About this Research Topic
Allogeneic hematopoietic cell transplantation (HCT) is the treatment of choice for advanced and high-risk hematopoietic malignancies. Optimized donor selection, tailored preparative conditioning regimes and advanced supportive care have significantly contributed to improved patient outcome and have increased long-term survival, even in aged and co-morbid patient populations. However, graft-versus-host disease (GVHD) and relapse are still major reasons for significant morbidity and mortality following allogeneic HCT.

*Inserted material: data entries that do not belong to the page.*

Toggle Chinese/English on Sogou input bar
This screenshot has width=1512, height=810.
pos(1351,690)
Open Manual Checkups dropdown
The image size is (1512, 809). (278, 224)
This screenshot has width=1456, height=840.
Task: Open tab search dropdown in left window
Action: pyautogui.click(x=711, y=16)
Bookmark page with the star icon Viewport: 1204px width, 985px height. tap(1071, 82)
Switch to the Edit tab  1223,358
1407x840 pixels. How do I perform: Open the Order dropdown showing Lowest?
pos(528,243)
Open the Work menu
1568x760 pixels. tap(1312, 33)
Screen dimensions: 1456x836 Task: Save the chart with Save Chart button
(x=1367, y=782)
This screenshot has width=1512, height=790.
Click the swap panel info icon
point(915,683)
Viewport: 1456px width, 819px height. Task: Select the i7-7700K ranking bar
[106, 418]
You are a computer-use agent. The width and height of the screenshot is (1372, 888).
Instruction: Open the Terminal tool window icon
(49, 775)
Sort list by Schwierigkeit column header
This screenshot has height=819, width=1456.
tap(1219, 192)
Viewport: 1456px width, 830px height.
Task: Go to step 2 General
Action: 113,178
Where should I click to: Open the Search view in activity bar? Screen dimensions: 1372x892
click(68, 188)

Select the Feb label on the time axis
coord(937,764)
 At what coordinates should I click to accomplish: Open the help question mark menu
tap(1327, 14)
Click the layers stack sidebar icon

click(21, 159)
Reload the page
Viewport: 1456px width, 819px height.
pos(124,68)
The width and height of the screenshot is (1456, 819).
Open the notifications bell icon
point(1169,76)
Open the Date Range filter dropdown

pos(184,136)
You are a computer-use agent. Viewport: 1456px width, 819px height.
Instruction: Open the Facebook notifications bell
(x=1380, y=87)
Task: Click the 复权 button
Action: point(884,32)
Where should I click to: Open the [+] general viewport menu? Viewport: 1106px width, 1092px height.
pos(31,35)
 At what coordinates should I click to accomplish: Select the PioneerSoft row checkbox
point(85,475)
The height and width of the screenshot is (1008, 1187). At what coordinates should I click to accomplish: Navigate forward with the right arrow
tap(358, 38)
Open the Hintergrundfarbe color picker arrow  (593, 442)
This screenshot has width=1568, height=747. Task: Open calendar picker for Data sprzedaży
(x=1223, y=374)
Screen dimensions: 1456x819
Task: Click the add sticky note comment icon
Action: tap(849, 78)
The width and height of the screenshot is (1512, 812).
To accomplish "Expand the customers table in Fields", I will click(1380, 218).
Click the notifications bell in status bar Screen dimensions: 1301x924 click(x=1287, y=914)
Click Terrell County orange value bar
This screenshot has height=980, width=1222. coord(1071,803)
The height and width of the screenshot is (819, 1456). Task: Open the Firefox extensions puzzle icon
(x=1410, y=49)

Donor-mediated inflammation of host tissues and efficient tumor control are both sustained by allo-reactive donor lymphocytes. Post-transplant immune reconstitution of lymphocyte subsets is a delicate and well-orchestrated process involving distinct immunological sites within the host. Spatial and temporal disruption of these sites consequently lead to deregulated, dysfunctional or insufficient immune responses of donor lymphocytes against host antigens, tumor cells and/or infectious agents. Modulation of post-transplant immunity by immunosuppression or immunostimulation, such as via the infusion of donor lymphocytes or checkpoint inhibitors, increases the risk for relapse or GVHD, respectively. Recent studies have shown the tolerogenic impact of graft manipulation via increasing the numbers of regulatory cells, such as FoxP3-expressing T regulatory cells (Tregs) or invariant natural killer T (iNKT) cells, while maintaining graft-versus-tumor (GVT) effects. Moreover, the administration of (i) cytokines such as low dose interleukin 2; (ii) monoclonal antibodies targeting critical epitopes of inflammation; (iii) tyrosine kinase inhibitors or (iv) chimeric antigen receptor (CAR) T cells have been demonstrated to be beneficial for suppressing destructive immune responses against host tissues and therefore, preventing GVHD. The induction of sustained immune tolerance, while maintaining potent graft-versus-tumor effects, is paramount to separate GVHD from tumor control and thereby, further improve survival following allogeneic HCT. Moreover, combinatorial hematopoietic cell and solid organ transplant protocols have been established to prevent solid organ transplant rejection while enabling the withdrawal of immunosuppressive drugs. Understanding the pathophysiological background of immune reconstitution will enable us to identify strategies for sustaining immune tolerance with efficient tumor control, improving patient outcome post allogeneic HCT.
In this Research Topic, we aim to gather novel Original Research and Review articles focusing on the cellular and humoral principles of immune reconstitution as well as novel approaches to induce immune tolerance following allogeneic HCT. We welcome the submission of pre-clinical and clinical studies that reveal the mechanisms underlying successful immune reconstitution and therefore, that pave avenues for clinical translation. Articles covering graft manipulation, adoptive immunotherapies, regulatory T cells, immunoregulatory cytokines or novel compounds are welcomed.